My News sample contains 1367324 words (= 100%) and 14871 unique words. With as little as 400 of the most frequent words 50.3% of the sample text is covered. With 6000 words 90.3% of the sample text is covered. These figures give a clear guideline on where to cut of the word list for an effective text prediction algorithm. 2.69% of the unique words to cover 50% and 40.3% to cover 90% of the text. For Twitter text with a higher word repeatability this ratio is even better.
Strange or foreign words and misspellings are used less frequent and fall automatically in the low frequency tail of the analysis results.

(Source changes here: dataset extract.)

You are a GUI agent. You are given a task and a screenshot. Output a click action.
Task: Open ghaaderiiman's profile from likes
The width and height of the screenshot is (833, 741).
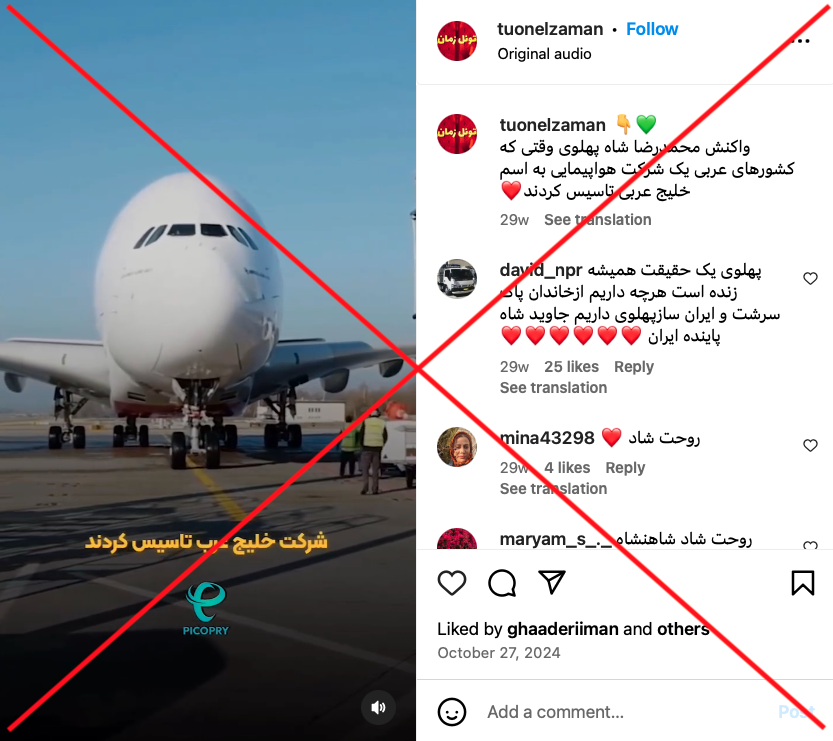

Right-sizing the analysis results for text prediction is possible by:
1. Making other samples and compare results
2. Making the sample bigger until the results stabilise
I did not encounter any computing or memory resourcing problems. This might be due to the choice I made to process the data per file and not as combined corpus. Although the code is a bit longer due to some replication it allowed for a hassle free and quick analysis.

Way forwards (Modeling)

The first step in the modelling is combine the results of the 3 test datasets and cut the less frequent works and n-grams from the analysis results to get an efficient but still effective text prediction application.

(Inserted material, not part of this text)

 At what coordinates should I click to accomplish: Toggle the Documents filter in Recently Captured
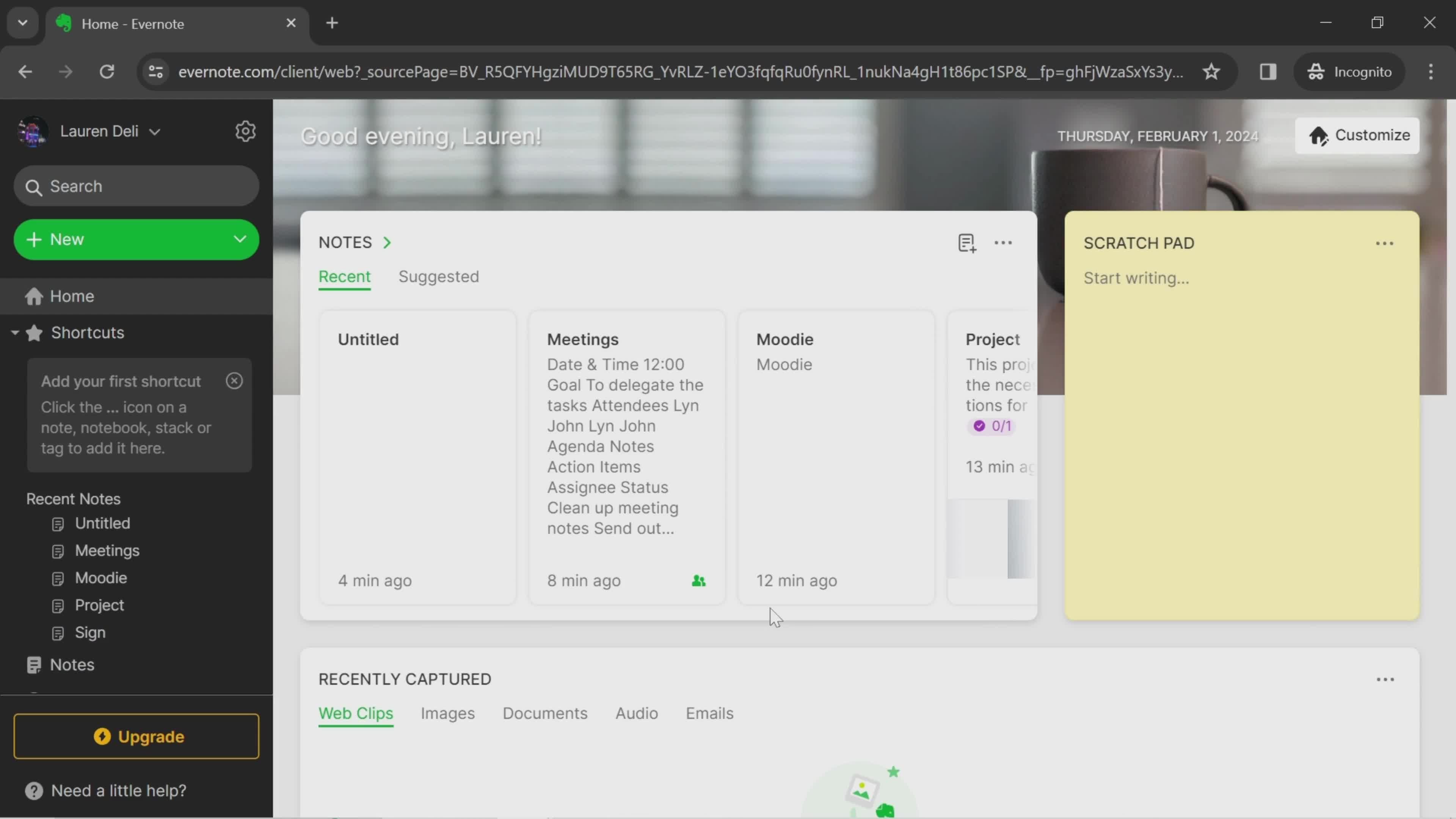pos(545,712)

A basic model for test prediction is to convert occurrence frequencies into a chances. New words or parts of them are compared to the frequency tables and the word with the highest likelihood is predicted. Higher order n-grams take priority over lower order n-grams. So the priority is take the 3-grams prediction, thereafter the 2-grams and finally the 1-grams prediction.
For unseen word sequences, words or parts of words the model should in my opinion not predict but instead add new options to the dictionary to allow the prediction model to learn from your own writing style or vocabulary.
Testing of the model can be achieved by monitoring the matches (= successful predictions) against failed predictions (= unseen words + wrong predictions).